Le cérémonial familial du plaisir et de la fête m’aura, dès mon plus jeune âge, été inculqué comme devant obligatoirement se dérouler lors d’une dégustation collective d’une belle pièce de viande. J’insiste bien sur le caractère collectif de cette fête, car la dégustation n’a de valeur que si l’on y prend un plaisir personnel, tout en ayant l’incroyable chance de voir tous ceux que l’on aime se lécher les babines au même moment.
Dans ma plus tendre enfance, c’est sans nul doute le gigot d’agneau qui présida à ce festin, bien rôti d’un côté et néanmoins saignant au cœur, dont ma mère se réservait la souris, dont ma grand-mère prenait l’entame de manière à éviter que la viande fût trop saignante, et dont mon frère, mon père et moi-même nous nous partagions le centre en d’épaisses tranches saignantes et moelleuses. Ce repas autour du gigot du dimanche midi avait pour complément gustatif les inévitables frites préparées par mon père dans la toute nouvelle et moderne friteuse Seb que mes parents avaient reçue de mon frère et moi pour leur anniversaire de mariage.

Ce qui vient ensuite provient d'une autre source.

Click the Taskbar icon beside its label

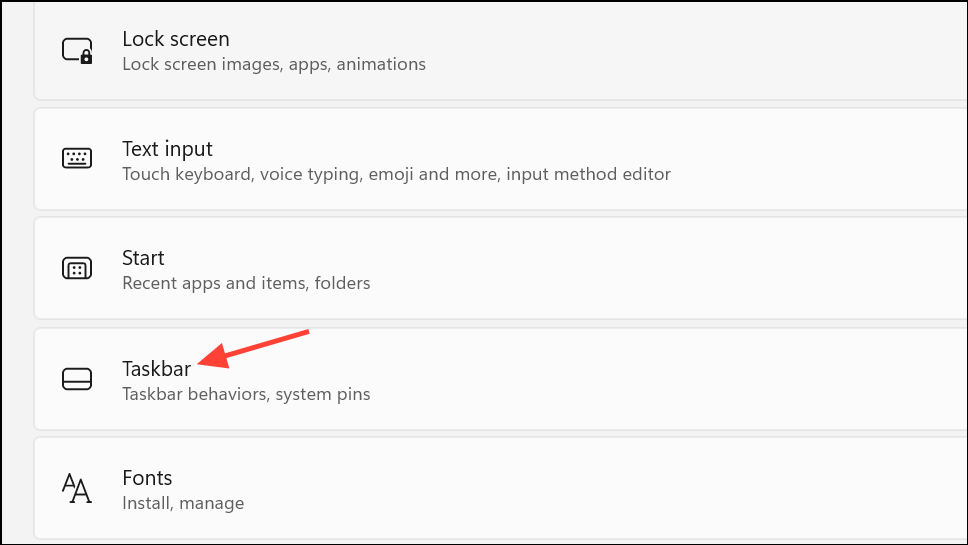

Notre plaisir n’aurait pas été complet si, le dimanche soir, nous n’avions pu déguster les restes du gigot de midi, accompagnés d’une copieuse salade verte, et qu’un dimanche sur deux mon frère ou moi n’avions eu l’intense privilège de pouvoir en rogner l’os. C’est un peu plus tard, au début de mon adolescence, que je vis apparaître sur la table du dimanche midi le poulet rôti autour des pommes de terre rissolées baignant dans le jus de la volaille que mon père allait chercher le matin-même, juste avant le déjeuner, à la nouvelle rôtissoire installée par notre boucher à côté de son étal. C’est là que se décida définitivement l’ordre des préséances familiales autour du poulet dominical, à savoir que ma mère et ma grand-mère recevaient les ailes, mon frère et moi les deux cuisses, et mon père, le blanc et la carcasse. Lorsque j’aurai dit que, pour combler l’absence du gigot froid le soir, la famille se trouvait réunie pour le dîner autour d’une immense salade verte, accompagnée, cette fois, d’un énorme jambonneau bien juteux, on aura compris que la diététique familiale tenait davantage de la lecture du Pantagruel de Rabelais que des recommandations d’un médecin diététicien.

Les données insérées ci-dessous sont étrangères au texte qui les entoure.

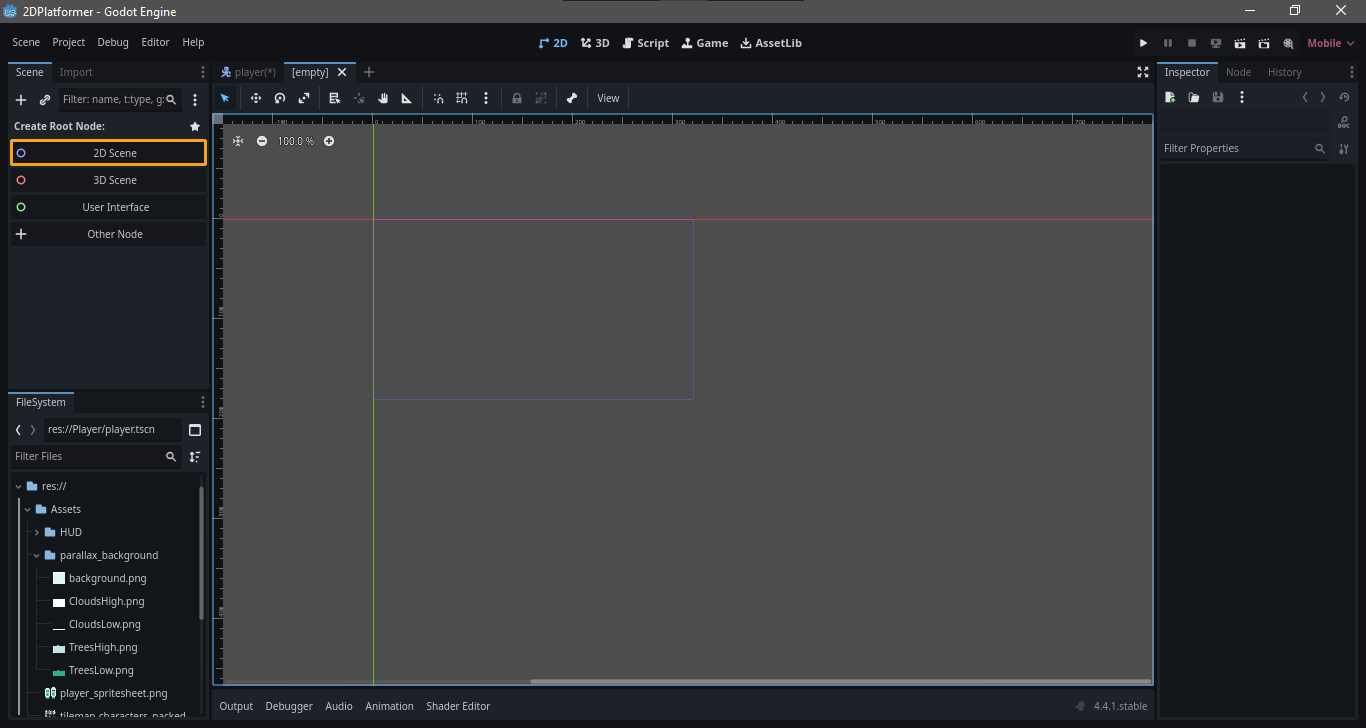Toggle smart snapping
This screenshot has height=728, width=1366.
click(x=438, y=98)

Mais c’est probablement à l’avènement de mes seize ans que la succulence de ces festivités familiales trouva sa plénitude, quand nous découvrîmes collectivement les saveurs inégalées de l’inénarrable côte de bœuf.

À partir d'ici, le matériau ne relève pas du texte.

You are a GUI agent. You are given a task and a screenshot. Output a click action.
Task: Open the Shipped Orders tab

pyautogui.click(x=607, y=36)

Je crois que je me souviendrai toute ma vie de cet incroyable dimanche matin de mars 1969, quelques mois avant le mariage de mon frère, lorsque ma mère revint à la maison, triomphante, nous apporter pour le déjeuner familial du dimanche ce nouveau plat que notre boucher venait de lui indiquer comme étant l’un des sommets gastronomiques que nous pouvions obtenir du tout nouveau grill que mon frère et moi venions d’offrir à mes parents pour leur dernier anniversaire de mariage. Cette côte de bœuf devait marquer un tournant dans mon existence. En effet, grâce au grill, nous pouvions manger cette côte de bœuf grillée à l’extérieur, saignante à l’intérieur, et, comme mon frère devait quitter le foyer familial quelques semaines plus tard, j’eus l’incroyable privilège, à partir de ce dimanche, de manger la côte de bœuf chaude le midi et de rogner l’os froid le soir. Lorsque j’aurai dit que, grâce à ces agapes familiales, j’eus l’avantage d’atteindre mes dix-huit ans avec l’honorable poids de soixante-quinze kilos pour mon mètre quatre-vingts et l’obligation de me mettre au régime afin de retrouver une silhouette en conformité avec celle des condisciples de mon âge, on comprendra à quel point ma jeunesse fut bercée par une gastronomie éminemment carnivore.
Elle m’enseigna à jamais l’ineffable plaisir que l’on peut éprouver quand vos dents s’enfoncent dans une viande moelleuse et que, quelques secondes plus tard, votre palais se délecte des sublimes saveurs de ladite viande. C’est votre corps tout entier qui atteint le nirvana.